• _Material provided_
======

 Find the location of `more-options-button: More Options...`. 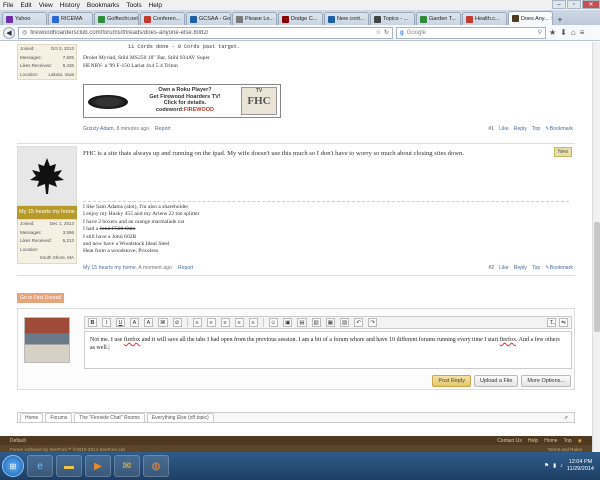

more-options-button: More Options... is located at coordinates (546, 381).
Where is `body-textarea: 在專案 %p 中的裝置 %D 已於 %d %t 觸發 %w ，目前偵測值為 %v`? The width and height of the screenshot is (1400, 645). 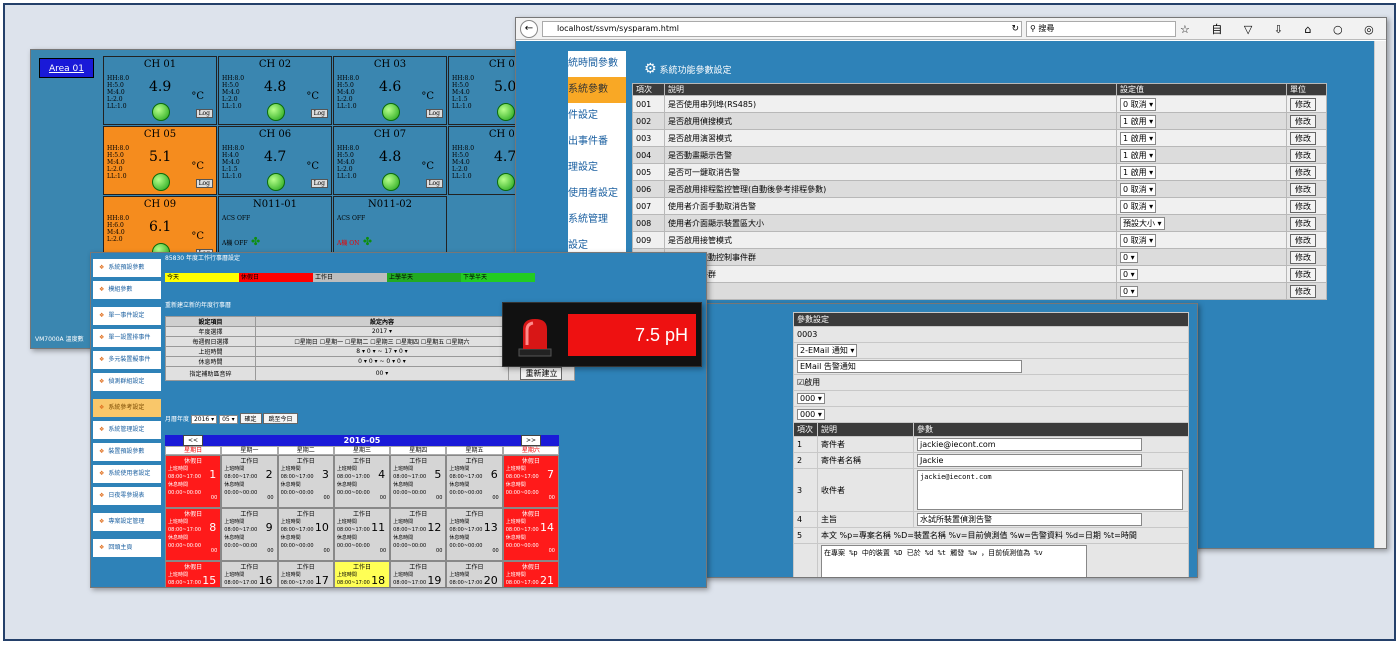 body-textarea: 在專案 %p 中的裝置 %D 已於 %d %t 觸發 %w ，目前偵測值為 %v is located at coordinates (954, 561).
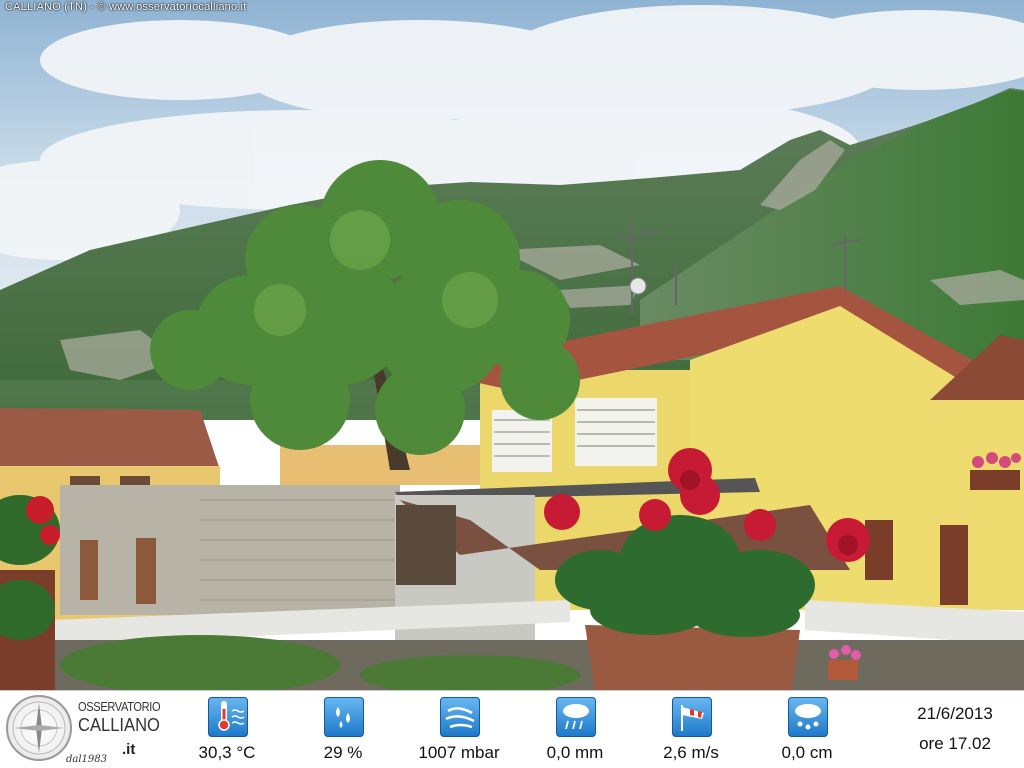 The image size is (1024, 768). I want to click on humidity-reading: 29 %, so click(343, 730).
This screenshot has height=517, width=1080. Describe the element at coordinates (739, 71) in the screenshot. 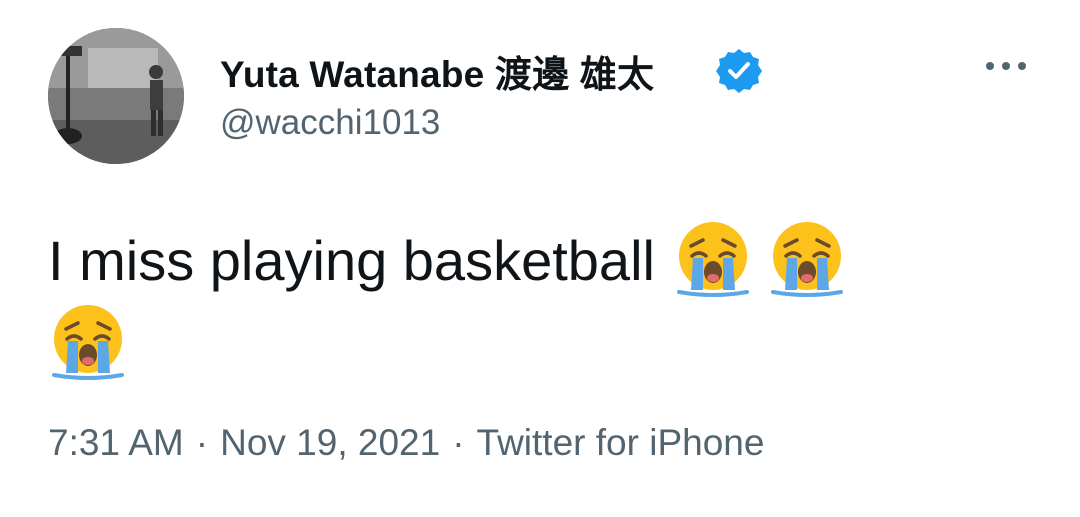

======

• _Work required_
Format everything from the start of the rows down to the line containing "more-options-button: More Options... is" as a Markdown table with the columns No. and Line, skipping blank lines. Leave the pictures out.

• _Solution to this task_
| No. | Line |
|---|---|
| 1 |  Find the location of `more-options-button: More Options...`.  |
| 2 | more-options-button: More Options... is located at coordinates (546, 381). |